One night, a few crowded hours, were not enough, of course. The electricity of intuition lit their nerves when they touched, and a hundred stories passed in each glance; any words they spoke would always be inadequate.

That was all right. That too was understood.

Jack let the Scotch burn away his hesitation as the man who had become Jack Harkness drank water, watched the smooth motions of his namesake's throat as he swallowed, and felt the familiar, dreaded, beloved stir of yearning. Their eyes met again over the rim of Jack's tumbler, green and blue, and each of them let his lips lift in a smile.

"I think you should live each day like it's your last," the man who had become Jack Harkness told Jack with a fervent, sorrowful certainty. And with just as much certainty, Jack turned back towards the doors of the Ritz after he'd been urged to leave. He'd never wanted Nancy, as sweet a kid as she was. He'd known what he wanted since he'd spied on his brother and Eric Mueller in the green trees, since he'd seen the other Captain enter the ballroom.

The man who'd become Jack Harkness, long ago, knew as well. It was a moment that happened eternally, once you got to know how it worked. He could recognize it in an instant, yet it still surprised him, with that tumultuous mix of pleasure and pain, every time. He'd begun to rise out of his seat at the touch of a slender, firm hand upon his before he even lifted his eyes. It was right.

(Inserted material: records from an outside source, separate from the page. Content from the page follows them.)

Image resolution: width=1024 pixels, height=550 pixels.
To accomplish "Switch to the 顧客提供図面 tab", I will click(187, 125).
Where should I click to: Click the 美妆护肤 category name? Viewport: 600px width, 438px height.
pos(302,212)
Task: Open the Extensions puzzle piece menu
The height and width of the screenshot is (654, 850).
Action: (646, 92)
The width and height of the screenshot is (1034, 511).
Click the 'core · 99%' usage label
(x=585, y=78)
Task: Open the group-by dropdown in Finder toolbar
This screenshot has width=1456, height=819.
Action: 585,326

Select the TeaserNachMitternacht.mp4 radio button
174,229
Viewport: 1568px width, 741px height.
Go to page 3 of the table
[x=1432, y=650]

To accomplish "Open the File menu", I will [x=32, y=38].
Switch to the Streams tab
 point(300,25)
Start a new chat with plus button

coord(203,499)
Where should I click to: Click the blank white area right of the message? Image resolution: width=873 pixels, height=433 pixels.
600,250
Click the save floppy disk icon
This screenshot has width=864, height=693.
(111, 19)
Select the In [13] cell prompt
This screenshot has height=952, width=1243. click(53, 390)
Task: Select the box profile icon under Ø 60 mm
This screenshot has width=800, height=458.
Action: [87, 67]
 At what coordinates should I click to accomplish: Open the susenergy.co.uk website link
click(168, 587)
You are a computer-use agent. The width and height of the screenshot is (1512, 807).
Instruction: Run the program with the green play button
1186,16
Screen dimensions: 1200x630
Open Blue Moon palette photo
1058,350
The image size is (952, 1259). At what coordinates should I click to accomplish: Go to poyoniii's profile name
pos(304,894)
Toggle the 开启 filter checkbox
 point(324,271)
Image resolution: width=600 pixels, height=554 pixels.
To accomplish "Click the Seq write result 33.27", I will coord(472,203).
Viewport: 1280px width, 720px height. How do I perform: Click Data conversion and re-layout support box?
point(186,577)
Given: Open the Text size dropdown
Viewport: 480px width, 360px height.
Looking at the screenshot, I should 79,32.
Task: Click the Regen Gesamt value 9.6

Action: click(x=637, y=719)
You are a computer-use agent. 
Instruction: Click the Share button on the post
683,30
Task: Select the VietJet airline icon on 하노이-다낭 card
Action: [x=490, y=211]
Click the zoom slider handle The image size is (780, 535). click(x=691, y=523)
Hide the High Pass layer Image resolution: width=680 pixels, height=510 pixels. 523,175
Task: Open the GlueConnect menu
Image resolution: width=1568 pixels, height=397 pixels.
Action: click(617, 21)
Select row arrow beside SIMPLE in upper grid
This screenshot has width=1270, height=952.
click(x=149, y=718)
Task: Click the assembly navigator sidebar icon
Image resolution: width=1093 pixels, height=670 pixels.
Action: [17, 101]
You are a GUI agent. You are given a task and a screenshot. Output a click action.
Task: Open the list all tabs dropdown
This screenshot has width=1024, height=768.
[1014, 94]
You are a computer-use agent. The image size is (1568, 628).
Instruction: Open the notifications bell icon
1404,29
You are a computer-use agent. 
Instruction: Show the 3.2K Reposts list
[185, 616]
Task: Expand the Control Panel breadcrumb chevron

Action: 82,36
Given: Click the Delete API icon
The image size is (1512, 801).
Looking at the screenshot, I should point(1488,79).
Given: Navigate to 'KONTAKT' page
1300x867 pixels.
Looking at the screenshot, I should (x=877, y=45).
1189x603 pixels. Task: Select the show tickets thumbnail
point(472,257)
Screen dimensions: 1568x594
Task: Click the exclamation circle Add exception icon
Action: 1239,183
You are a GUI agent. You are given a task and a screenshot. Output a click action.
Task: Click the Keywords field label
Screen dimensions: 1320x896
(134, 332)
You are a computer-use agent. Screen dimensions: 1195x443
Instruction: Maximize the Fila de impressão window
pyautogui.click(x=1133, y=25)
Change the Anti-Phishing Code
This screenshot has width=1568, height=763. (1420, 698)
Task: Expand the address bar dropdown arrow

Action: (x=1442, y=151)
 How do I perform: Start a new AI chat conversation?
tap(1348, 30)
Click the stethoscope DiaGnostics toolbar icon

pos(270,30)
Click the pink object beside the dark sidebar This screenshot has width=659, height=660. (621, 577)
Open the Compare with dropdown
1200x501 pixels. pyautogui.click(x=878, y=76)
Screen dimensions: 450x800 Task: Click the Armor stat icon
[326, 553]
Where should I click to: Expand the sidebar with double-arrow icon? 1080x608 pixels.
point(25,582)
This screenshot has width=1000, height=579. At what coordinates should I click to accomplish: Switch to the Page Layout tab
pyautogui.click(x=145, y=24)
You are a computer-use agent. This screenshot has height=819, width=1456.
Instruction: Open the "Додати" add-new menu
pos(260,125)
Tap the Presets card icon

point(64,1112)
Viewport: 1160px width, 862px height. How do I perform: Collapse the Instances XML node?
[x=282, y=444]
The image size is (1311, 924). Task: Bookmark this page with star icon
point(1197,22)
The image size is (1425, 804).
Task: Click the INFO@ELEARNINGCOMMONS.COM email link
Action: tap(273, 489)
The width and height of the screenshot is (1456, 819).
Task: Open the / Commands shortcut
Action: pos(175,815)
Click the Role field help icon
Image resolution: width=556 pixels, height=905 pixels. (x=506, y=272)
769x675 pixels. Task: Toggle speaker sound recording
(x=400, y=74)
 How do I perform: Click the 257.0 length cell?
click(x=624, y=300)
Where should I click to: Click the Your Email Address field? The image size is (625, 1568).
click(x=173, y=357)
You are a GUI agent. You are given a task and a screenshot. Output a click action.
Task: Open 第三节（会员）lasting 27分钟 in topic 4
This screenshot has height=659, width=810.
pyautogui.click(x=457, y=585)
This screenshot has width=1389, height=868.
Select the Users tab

Mercifully, time slowed for a space. It stepped outside of itself and allowed whole histories to exist at once, become benign and absolved. Their mouths met in the coruscating light that made skin and eyes too brilliant to look at, that washed away all of their surroundings. For those long heartbeats before they parted, one to certain death and the other to certain eternal life, they shared the revelation in quiet, mingled breaths.

Jack felt the moment that fate marched on like a door squeaking on a hinge, like train tracks curving out of sight. His hand dropped to his side and he lowered his lashes against the dazzling light. The man who had become Jack Harkness felt it like the gravity of a planet spinning away from the sun, the sudden singularity of his own pulse where a moment ago he had felt two: his, and his namesake's, softly beating in fingers and slender throat. He turned toward the portal of the Rift, and Jack's eyes marked the scars his motion left in the air. The Ritz still seemed empty around them, as though they'd sailed beyond some waypoint of reality.

Just before the Rift closed between them forever, the man who had become Jack Harkness turned back, unable to resist the final glimpse, and Jack gave him a salute. In recognition, in gratitude, to that terrible and brilliant thing.

Jack felt the air of January, cold and sharp, come rushing back past his lips with a deep, shaky intake of breath, and the man who would now always be known as Jack Harkness watched him vanish between tears that warmed his cheeks against the bitter chill.